Con ese orgullo arraigado que me dieron mis años de universidad, fui al centro de acopio organizado por los mismos estudiantes en el estadio olímpico. Me conmovió hasta los huesos. La lluvia nos rociaba por la madrugada, pero las labores no se detenían. Un centenar de corazones en movimiento por esa tragedia tan imprevisible. El abigarramiento de jóvenes parecía una comuna perfectamente organizada que había brotado, sin ningún precedente reciente, como una planta en la tierra.
Los días avanzan pesados y tristes, se respira un aire gris y húmedo, pero esa planta no deja de crecer. Las noticias y los registros fotográficos realizados por los mismos ciudadanos nos hicieron enterarnos de la magnitud y la forma en que evoluciona, nos hizo conocer los rescates, los detalles y esas historias que se convierten en quebrantos para el espíritu, pero que provoca una deflagración de ayuda inagotable. Se niega el mito, la leyenda y la historia del egoísmo citadino, del mexicano egoísta y desprendido, de la singularidad de las gentes, asustadas pero valientes, transformadas pero resilientes.

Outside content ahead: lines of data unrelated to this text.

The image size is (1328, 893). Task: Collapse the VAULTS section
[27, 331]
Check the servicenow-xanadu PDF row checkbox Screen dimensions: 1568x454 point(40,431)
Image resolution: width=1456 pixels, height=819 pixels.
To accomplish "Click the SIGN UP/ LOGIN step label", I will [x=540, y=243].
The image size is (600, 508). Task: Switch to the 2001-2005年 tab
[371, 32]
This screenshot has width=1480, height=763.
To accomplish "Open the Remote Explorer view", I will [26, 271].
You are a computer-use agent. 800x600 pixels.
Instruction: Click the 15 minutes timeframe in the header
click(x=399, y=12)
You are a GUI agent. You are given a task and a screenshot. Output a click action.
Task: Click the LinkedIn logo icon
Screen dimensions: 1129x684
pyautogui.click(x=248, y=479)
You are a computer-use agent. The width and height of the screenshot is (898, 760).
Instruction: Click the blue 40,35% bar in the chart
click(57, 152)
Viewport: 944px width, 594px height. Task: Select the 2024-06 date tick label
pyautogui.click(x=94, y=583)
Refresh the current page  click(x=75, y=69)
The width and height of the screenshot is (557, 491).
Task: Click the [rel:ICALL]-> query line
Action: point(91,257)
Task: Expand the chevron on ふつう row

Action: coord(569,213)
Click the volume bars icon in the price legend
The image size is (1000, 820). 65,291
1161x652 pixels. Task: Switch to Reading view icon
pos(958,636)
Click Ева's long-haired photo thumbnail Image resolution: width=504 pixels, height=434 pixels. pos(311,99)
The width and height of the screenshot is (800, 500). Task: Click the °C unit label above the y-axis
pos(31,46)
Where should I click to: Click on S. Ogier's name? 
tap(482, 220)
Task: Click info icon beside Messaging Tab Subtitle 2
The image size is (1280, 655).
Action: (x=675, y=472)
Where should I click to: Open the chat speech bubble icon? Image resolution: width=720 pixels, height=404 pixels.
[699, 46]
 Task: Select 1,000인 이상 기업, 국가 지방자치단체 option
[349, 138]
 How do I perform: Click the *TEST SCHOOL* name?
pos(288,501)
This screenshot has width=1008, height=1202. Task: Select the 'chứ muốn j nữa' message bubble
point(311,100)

Los ejércitos hacen su parte, los rescatistas ponen su pieza, los civiles encontramos que dentro de nosotros hay juez y parte de esa añoranza de redención. La colectividad empieza a dar señales, el trabajo encuentra su motivo y recompensa. Se levantan los puños hacia el viento helado del cielo, hacia el atisbo de sol cuando amanece, sobre este diamante en bruto que nace, desde ahora y para siempre, sobre la centenaria ciudad resplandeciente.
Semblanza:
Rafael Ramos Alvarado (Ciudad de México, 1991). Administrador de empresas por la Universidad Nacional Autónoma de México. Guitarrista desde niño, las artes han sido un factor primario pese a la naturaleza diferente de los estudios. Habiendo vivido en 7 ciudades diferentes de México, la diferencia cultural entre Estados y el desarrollo y modernidad del país han sido un factor determinante para su formación.